Phospholipids and L-Carnitine Screening in Children with Congenital Heart Diseases Undergoing Surgical Correction

Abstract

Objectives: Congenital heart defect (CHD) represents almost 33% of all major congenital deformities, representing a worldwide health problem. The aim of the study is to identify the value of lecithin, cephalin, sphingomyelin & other phospholipids screening in the pathogenesis and prognosis of CHDs and consequently improve their management. Methods: A total of 89 child with CHDs were included [35 atrial septal defect (ASD), 27 ventricular septal defect (VSD) and 27 patent ductus arteriosus (PDA)] and 34 child as a control group.
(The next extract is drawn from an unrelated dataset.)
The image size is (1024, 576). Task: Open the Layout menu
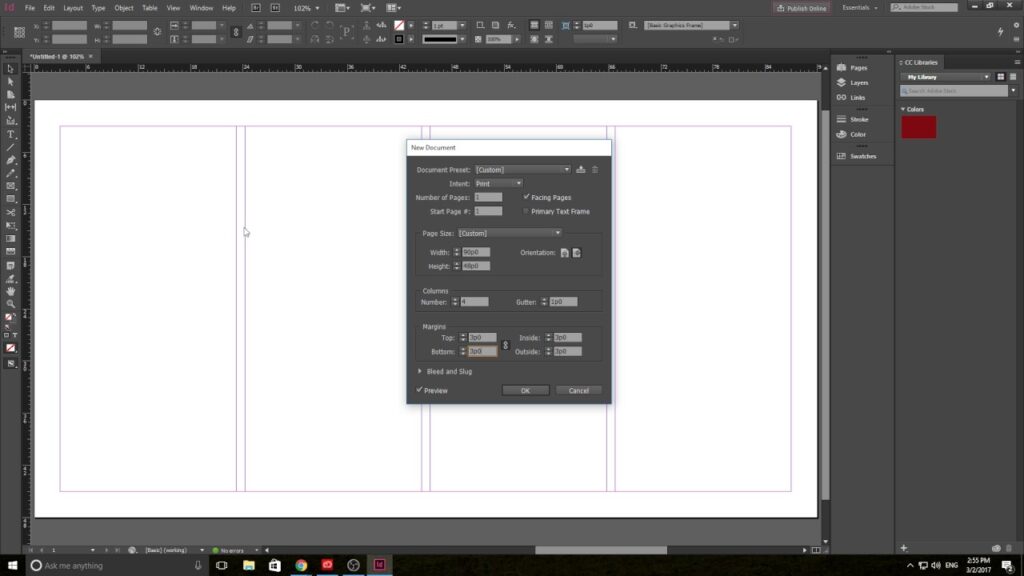71,6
Biochemical analysis of the plasma levels of total and different component of phospholipids for both CHD and control group were done by colorimetry and two-dimensional thin layer chromatography. Assay of plasma L-carnitine level was done by ELISA for both patients and control group. Results:The overall results of the present study revealed a significant reduction in the total phospholipids among CHD patients in comparison to the control group; also, a significant change in the phospholipid profile. A significant lower plasma L-carnitine levels in the CHDs group when compared with the control group (p < 0. 001). Conclusions: Disturbed total and differential types of phospholipids &plasma L-carnitine levels occurs in children with CHDs. Moreover, cell-specific targeting of L-carnitine and phospholipid biosynthetic pathways might serve as a possible strategy for helping favorable outcome in management of CHDs.